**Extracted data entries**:
· · ·
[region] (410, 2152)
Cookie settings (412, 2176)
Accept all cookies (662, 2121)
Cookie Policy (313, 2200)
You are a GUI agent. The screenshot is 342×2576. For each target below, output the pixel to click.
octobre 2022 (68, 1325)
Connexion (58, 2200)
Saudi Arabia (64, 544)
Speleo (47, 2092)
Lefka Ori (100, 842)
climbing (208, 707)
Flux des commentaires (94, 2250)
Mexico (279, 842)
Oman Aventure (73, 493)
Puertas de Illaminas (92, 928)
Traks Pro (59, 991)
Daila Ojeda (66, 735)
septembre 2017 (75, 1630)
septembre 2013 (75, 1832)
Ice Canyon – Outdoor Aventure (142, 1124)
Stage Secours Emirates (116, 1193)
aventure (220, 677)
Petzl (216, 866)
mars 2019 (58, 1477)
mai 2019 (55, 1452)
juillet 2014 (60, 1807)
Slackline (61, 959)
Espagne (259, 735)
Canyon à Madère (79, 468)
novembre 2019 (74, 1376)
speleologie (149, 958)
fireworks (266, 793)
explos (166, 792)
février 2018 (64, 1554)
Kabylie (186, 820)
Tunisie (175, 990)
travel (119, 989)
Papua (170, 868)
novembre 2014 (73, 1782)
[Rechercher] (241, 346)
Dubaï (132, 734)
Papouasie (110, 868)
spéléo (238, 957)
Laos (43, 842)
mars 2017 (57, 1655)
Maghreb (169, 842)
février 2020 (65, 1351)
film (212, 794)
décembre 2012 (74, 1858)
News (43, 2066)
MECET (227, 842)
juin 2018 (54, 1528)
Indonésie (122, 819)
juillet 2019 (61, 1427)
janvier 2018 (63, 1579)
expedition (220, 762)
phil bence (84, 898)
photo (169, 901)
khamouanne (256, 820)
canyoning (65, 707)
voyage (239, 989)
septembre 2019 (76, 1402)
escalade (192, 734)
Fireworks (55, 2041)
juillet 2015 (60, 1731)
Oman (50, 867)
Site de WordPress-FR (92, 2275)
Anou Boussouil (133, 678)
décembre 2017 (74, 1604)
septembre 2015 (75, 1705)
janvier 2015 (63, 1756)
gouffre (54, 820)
· · ·
**TASK INSTRUCTIONS**: Every line from the one containing "News (43, 2066)" through the end of the data must be repeated exactly, and no other line.

**ANSWER TO THIS TASK**:
News (43, 2066)
MECET (227, 842)
juin 2018 (54, 1528)
Indonésie (122, 819)
juillet 2019 (61, 1427)
janvier 2018 (63, 1579)
expedition (220, 762)
phil bence (84, 898)
photo (169, 901)
khamouanne (256, 820)
canyoning (65, 707)
voyage (239, 989)
septembre 2019 (76, 1402)
escalade (192, 734)
Fireworks (55, 2041)
juillet 2015 (60, 1731)
Oman (50, 867)
Site de WordPress-FR (92, 2275)
Anou Boussouil (133, 678)
décembre 2017 (74, 1604)
septembre 2015 (75, 1705)
janvier 2015 (63, 1756)
gouffre (54, 820)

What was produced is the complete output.